Benthic δ18Obf (A) and BWTs (B) comparing Pacific (blue, this study) with the North Atlantic [red, (9)] records. The gray shaded area highlights the interval after Pacific and Atlantic δ18Obf and BWT records come together around MIS G6. Long-term trends spanning the 400-ky pre-NHG interval (3.15 to 2.75 Ma) are indicated. Raw data (points) are smoothed by 15-ky low-pass filter (solid lines). Blue (site 1208) and red (site 607) shading gives 1 SE of filtered BWTs. Dashed lines are least-squares regressions. The slopes of significant trends are shown in boxes. MISs discussed in the text are labeled in (A).

We compare the Pacific with North Atlantic Deep Sea Drilling Project (DSDP) site 607 (41°N, 32°W, 3427-m water depth) records (9) and find that pre-NHG Atlantic BWTs generated using C. wuellerstorfi are, on average, 4 ± 1.4°C warmer than at site 1208 (9) (Fig. 2). New discrete measurements of Uvigerina Mg/Ca from site 607 range from 1.1 to 1.6 mmol mol–1, well above values recorded by Uvigerina in the Pacific at the same time (fig. S6), supporting the interpretation of warm North Atlantic BWTs during the Pliocene (12). Over the pre-NHG interval, site 607 δ18Obf records a 0.48 ± 0.04‰ increase, more than double that observed at site 1208, and BWTs cool by ~1.3 ± 0.4°C (Fig. 2). After accounting for BWT cooling, we estimate a ~15 ± 14–m (1 SE) sea-level equivalent of “permanent” ice growth from the residual Δδ18Obf at site 607 (12), consistent with the estimate from site 1208. As the uncertainty in the Pacific sea-level record is less than the Atlantic estimate due to lack of temperature correction, we conclude that baseline sea-level fall very likely (>95% confidence) exceeded 11 m and possibly reached 31 m pre-NHG.
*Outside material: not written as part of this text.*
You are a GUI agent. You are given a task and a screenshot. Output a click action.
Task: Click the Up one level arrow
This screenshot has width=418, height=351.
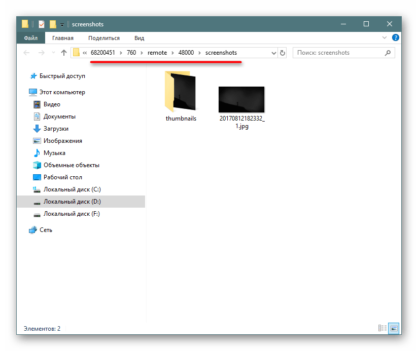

The gradual increase in Pliocene δ18Obf records has previously been attributed to a prolonged onset of NHG (17, 18). Ice-rafted debris provides evidence of ice on Greenland since the Miocene and an augmented ice sheet extent ~3.3 Ma (19). Although tectonic uplift in high northern latitudes surrounding the Barents Sea likely promoted regional ice growth as early as 4 Ma (20), the alpine glaciers were not large enough to reach sea level until MIS G6 (20) and so probably account for negligible sea-level equivalent ice pre-NHG (12). In light of the little evidence for widespread glaciers in the Northern Hemisphere until ~2.73 Ma (4, 19, 20), we suggest that at least half of the 21 ± 10–m sea-level fall pre-NHG was due to ice added to Antarctica. Furthermore, because the Greenland Ice Sheet and West Antarctic Ice Sheet can accommodate at most a ~12-m ice equivalent of sea level (21, 22), it is likely that the extent of the East Antarctic Ice Sheet was less than modern levels during the late Pliocene, consistent with records of a dynamic Antarctic margin (2326).

The expansion of Antarctic ice sheets during the late Pliocene appears to surpass an important climatological threshold, which contributed to the intensification of NHG. The present deep Pacific δ18Osw value, ~–0.15‰, reflects the mixture of North Atlantic Deep Water (NADW) (δ18Osw ~ 0.2‰) and Antarctic Bottom Water (AABW) (δ18Osw ~ –0.5 to –0.3‰) forming Circumpolar Deep Water (CDW) (27). The pre-NHG deep Pacific δ18Osw was similar to modern AABW, averaging –0.43‰ and fluctuating by as much as 0.4 to 0.8‰ on G-IG time scales (Fig. 3). During this interval, Pacific δ18Osw reached near-modern values only during glacial periods, with much lower values during interglacials. The δ18Osw reconstruction at site 607 shows no significant long-term change over the entire interval for which there is data overlapping with our Pacific record (9) (Fig. 3). Although the site 607 Pliocene G-IG amplitude of Δδ18Osw was similar to that of the Pacific, average δ18Osw was higher (0.28‰), with interglacial values not much different from those of the modern North Atlantic. Thus, the low Pacific δ18Osw value cannot be attributed to lower continental ice volume but must reflect a hydrographic difference.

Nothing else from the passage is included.